MATERIAL PROVIDED section start

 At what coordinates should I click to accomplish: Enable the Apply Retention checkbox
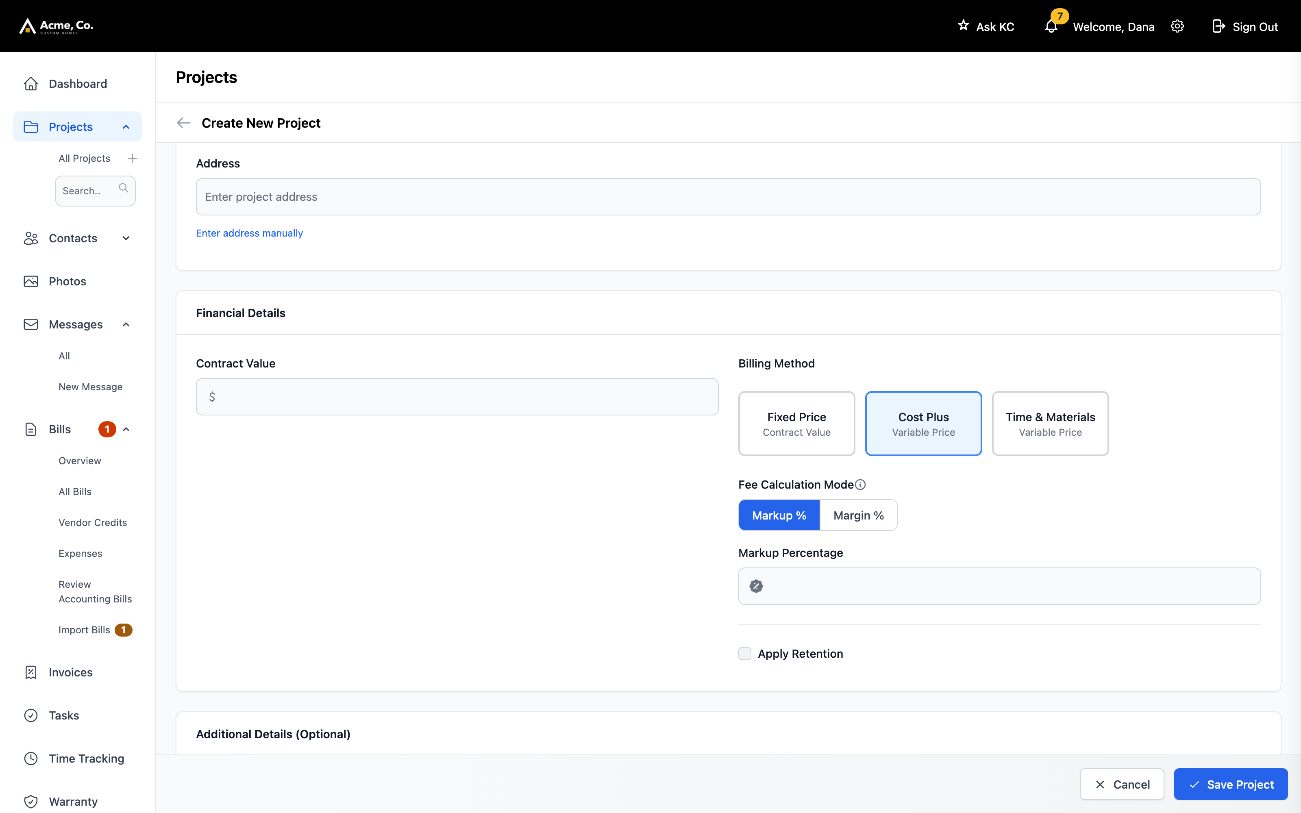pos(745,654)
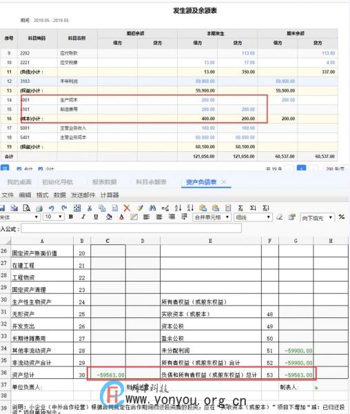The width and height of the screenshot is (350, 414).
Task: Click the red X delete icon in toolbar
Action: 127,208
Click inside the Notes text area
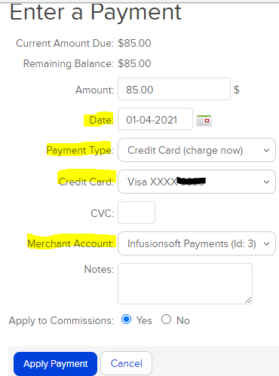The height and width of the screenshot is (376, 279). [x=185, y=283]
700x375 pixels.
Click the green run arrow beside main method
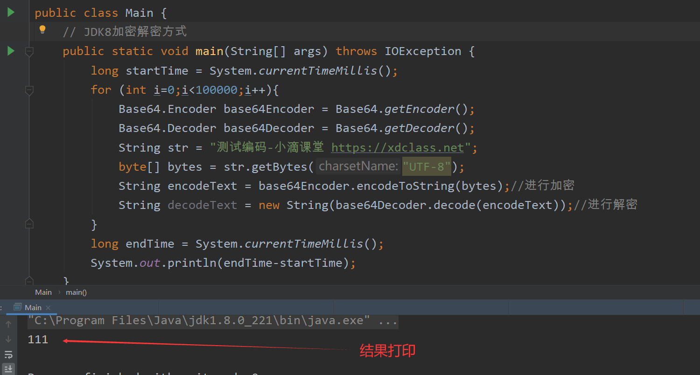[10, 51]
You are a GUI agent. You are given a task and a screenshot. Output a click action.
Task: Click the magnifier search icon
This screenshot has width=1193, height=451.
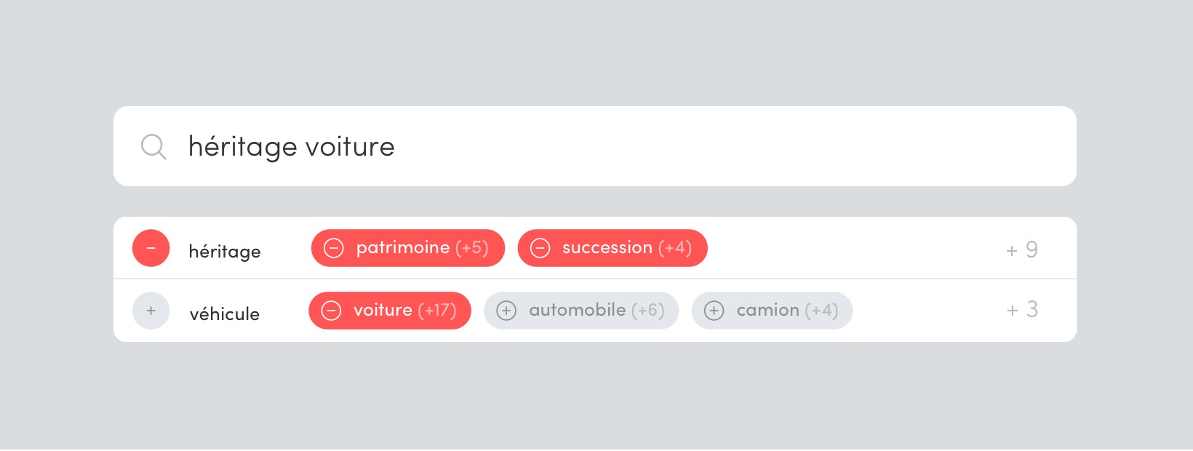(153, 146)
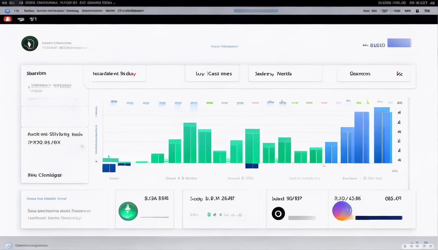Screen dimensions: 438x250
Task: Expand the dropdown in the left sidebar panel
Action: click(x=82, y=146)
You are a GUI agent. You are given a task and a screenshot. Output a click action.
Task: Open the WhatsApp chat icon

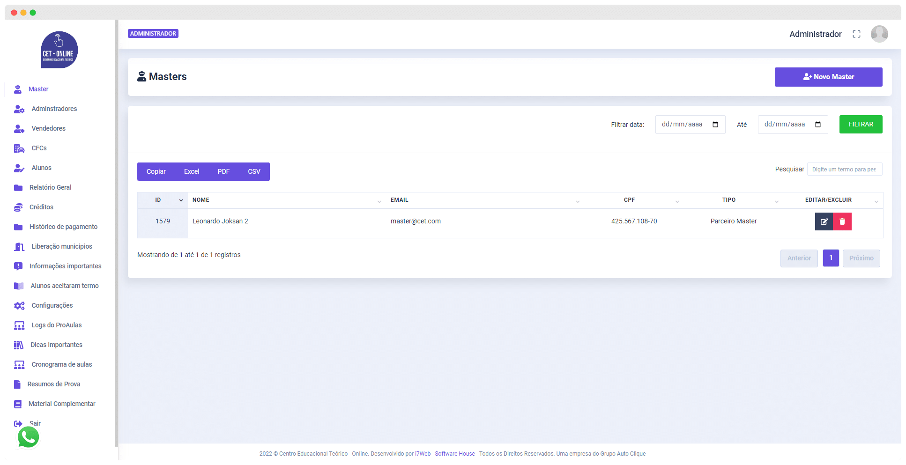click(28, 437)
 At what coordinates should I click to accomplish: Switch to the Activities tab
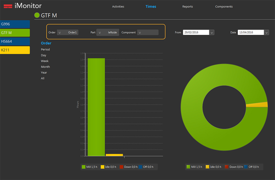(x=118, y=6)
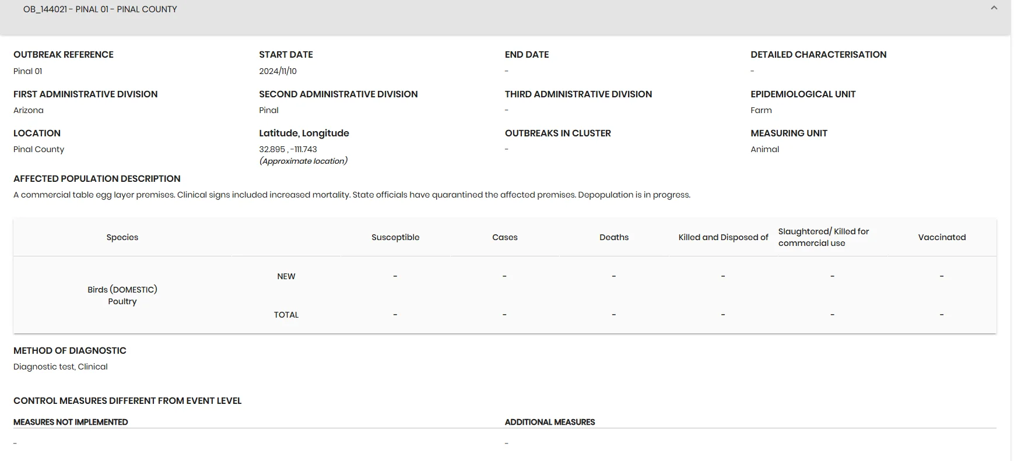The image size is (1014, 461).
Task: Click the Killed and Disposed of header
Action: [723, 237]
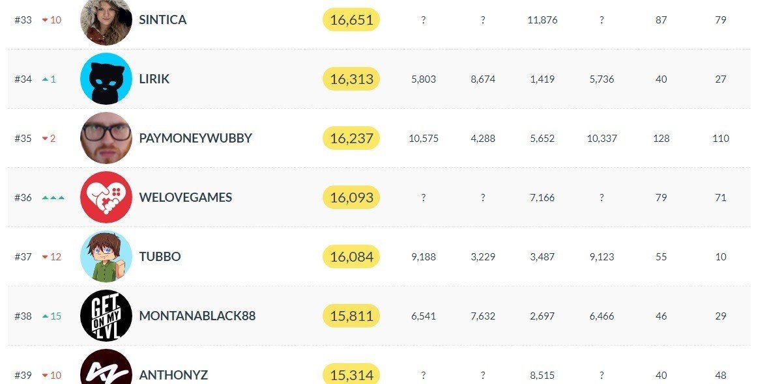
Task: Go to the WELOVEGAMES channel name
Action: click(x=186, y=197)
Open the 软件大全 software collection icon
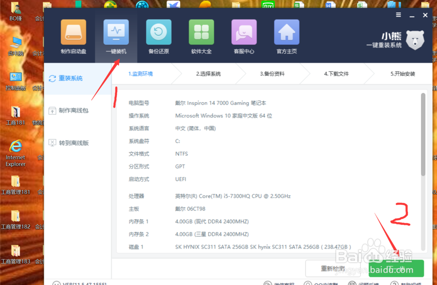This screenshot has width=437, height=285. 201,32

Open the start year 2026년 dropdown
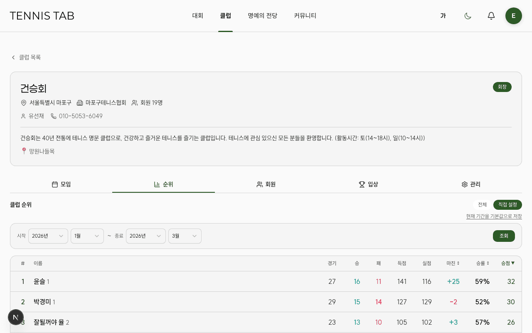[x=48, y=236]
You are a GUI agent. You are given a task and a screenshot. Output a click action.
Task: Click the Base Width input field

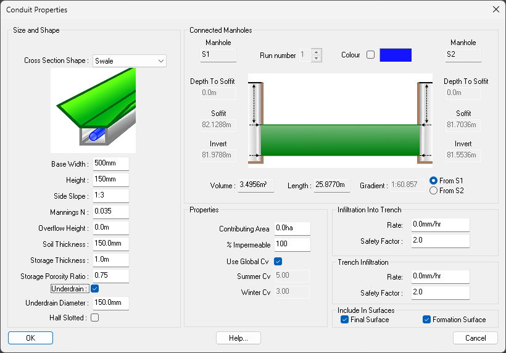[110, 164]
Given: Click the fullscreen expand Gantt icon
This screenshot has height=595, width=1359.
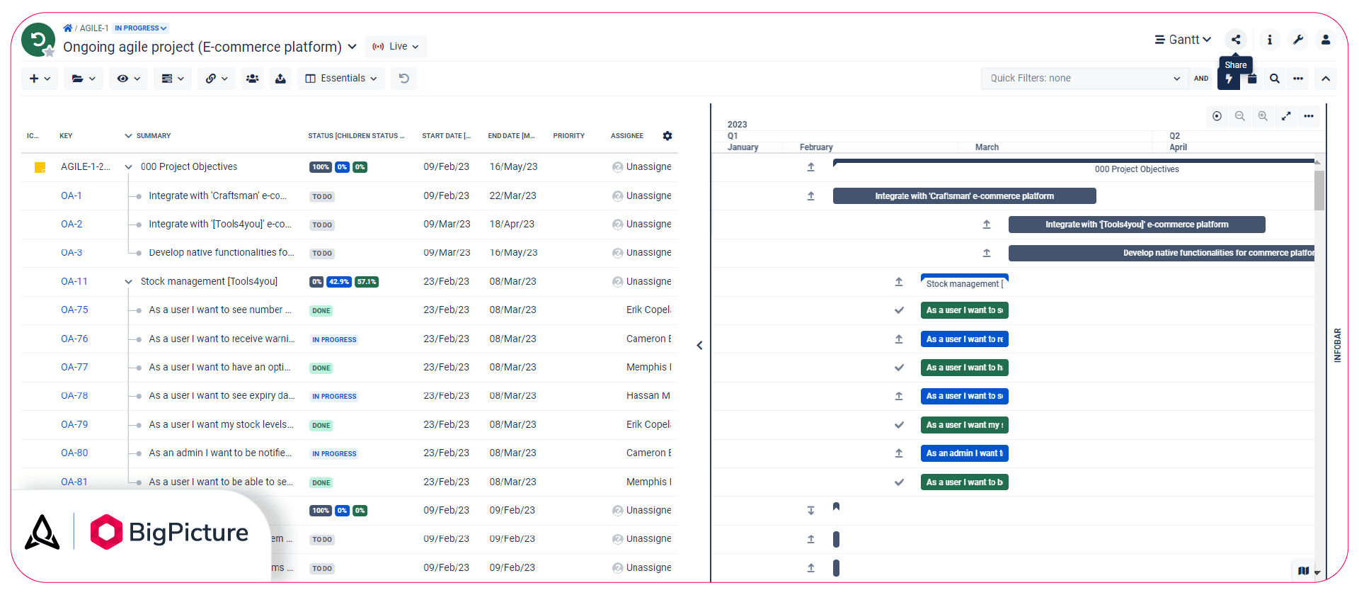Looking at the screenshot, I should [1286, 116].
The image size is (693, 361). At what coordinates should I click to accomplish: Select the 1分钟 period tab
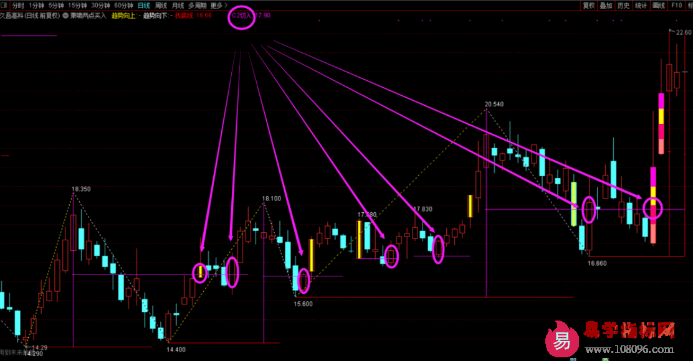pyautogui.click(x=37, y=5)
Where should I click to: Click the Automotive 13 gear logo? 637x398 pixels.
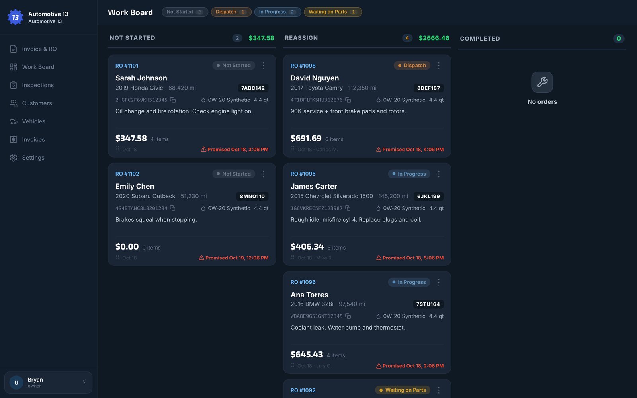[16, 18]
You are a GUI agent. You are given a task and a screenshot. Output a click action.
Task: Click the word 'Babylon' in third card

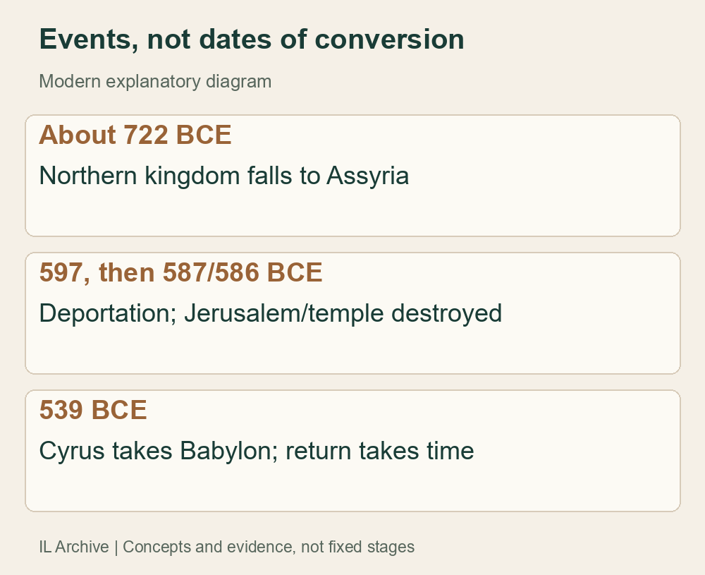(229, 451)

MATERIAL PROVIDED section end

_EXERCISE DESCRIPTION_.
Only the wording of the records is wanted: copy it all exactly and omit the pictures.

_TASK ANSWER_.
 At what coordinates should I click to accomplish: Enable the Apply Retention checkbox
pos(745,654)
The width and height of the screenshot is (350, 414).
Task: Click the red X delete icon in toolbar
Action: 127,208
Click inside the Notes text area
The height and width of the screenshot is (376, 279). [x=185, y=283]
700x375 pixels.
Click the green run arrow beside main method
[10, 51]
You are a GUI agent. You are given a task and a screenshot. Output a click action.
Task: Click the magnifier search icon
This screenshot has width=1193, height=451.
(153, 146)
Screen dimensions: 438x250
Task: Expand the dropdown in the left sidebar panel
Action: click(x=82, y=146)
You are a GUI agent. You are given a task and a screenshot. Output a click action.
Task: Open the WhatsApp chat icon

click(28, 437)
 At what coordinates should I click to accomplish: Switch to the Activities tab
(x=118, y=6)
The image size is (1014, 461).
Task: Click the Killed and Disposed of header
Action: [723, 237]
Task: Go to the WELOVEGAMES channel name
Action: click(x=186, y=197)
Open the 软件大全 software collection icon
This screenshot has width=437, height=285. 201,32

Open the start year 2026년 dropdown
[x=48, y=236]
You are a GUI agent. You are given a task and a screenshot. Output a click action.
Task: Click the Base Width input field

[110, 164]
Given: Click the fullscreen expand Gantt icon
This screenshot has height=595, width=1359.
Looking at the screenshot, I should [1286, 116].
The image size is (693, 361). At what coordinates should I click to accomplish: Select the 1分钟 period tab
pyautogui.click(x=37, y=5)
Where should I click to: Click the Automotive 13 gear logo? 637x398 pixels.
[16, 18]
You are a GUI agent. You are given a task and a screenshot. Output a click action.
Task: Click the word 'Babylon' in third card

(229, 451)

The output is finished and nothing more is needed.